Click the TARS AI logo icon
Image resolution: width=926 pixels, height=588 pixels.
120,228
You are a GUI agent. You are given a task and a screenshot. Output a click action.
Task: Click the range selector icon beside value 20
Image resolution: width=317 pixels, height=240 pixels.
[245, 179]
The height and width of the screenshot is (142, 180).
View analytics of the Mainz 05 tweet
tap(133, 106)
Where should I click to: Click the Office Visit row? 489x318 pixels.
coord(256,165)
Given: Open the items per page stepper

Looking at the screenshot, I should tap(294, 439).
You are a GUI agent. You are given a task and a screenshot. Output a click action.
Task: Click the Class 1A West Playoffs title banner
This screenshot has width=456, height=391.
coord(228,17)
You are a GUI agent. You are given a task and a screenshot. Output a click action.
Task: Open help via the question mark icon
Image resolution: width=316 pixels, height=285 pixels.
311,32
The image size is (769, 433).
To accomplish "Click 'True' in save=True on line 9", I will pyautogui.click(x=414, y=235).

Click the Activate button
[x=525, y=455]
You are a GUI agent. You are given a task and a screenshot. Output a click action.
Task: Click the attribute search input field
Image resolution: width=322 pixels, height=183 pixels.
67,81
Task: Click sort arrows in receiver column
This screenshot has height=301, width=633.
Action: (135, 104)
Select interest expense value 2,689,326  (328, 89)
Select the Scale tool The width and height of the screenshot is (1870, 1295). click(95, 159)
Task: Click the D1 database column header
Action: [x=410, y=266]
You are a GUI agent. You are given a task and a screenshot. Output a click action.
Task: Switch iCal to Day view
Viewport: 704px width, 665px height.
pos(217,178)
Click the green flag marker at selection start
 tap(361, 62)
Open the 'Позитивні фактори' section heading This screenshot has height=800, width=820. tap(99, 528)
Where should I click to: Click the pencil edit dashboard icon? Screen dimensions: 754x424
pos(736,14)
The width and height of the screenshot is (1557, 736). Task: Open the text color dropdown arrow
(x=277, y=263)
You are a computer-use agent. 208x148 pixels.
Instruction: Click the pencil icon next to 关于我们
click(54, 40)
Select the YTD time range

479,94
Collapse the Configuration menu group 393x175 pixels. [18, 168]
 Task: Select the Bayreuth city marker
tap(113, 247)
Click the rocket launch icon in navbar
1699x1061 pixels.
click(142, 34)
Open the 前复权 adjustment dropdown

• What the exercise asks:
Please format the lines of the items, from the line containing "Select interest expense" through the final line of the items (both included), as a JSON list of strings with one string per line, omitting any blank lines.

• Exercise result:
[
  "Select interest expense value 2,689,326  (328, 89)",
  "Select the Scale tool The width and height of the screenshot is (1870, 1295). click(95, 159)",
  "Task: Click the D1 database column header",
  "Action: [x=410, y=266]",
  "You are a GUI agent. You are given a task and a screenshot. Output a click action.",
  "Task: Switch iCal to Day view",
  "Viewport: 704px width, 665px height.",
  "pos(217,178)",
  "Click the green flag marker at selection start",
  " tap(361, 62)",
  "Open the 'Позитивні фактори' section heading This screenshot has height=800, width=820. tap(99, 528)",
  "Where should I click to: Click the pencil edit dashboard icon? Screen dimensions: 754x424",
  "pos(736,14)",
  "The width and height of the screenshot is (1557, 736). Task: Open the text color dropdown arrow",
  "(x=277, y=263)",
  "You are a computer-use agent. 208x148 pixels.",
  "Instruction: Click the pencil icon next to 关于我们",
  "click(54, 40)",
  "Select the YTD time range",
  "479,94",
  "Collapse the Configuration menu group 393x175 pixels. [18, 168]",
  " Task: Select the Bayreuth city marker",
  "tap(113, 247)",
  "Click the rocket launch icon in navbar",
  "1699x1061 pixels.",
  "click(142, 34)",
  "Open the 前复权 adjustment dropdown"
]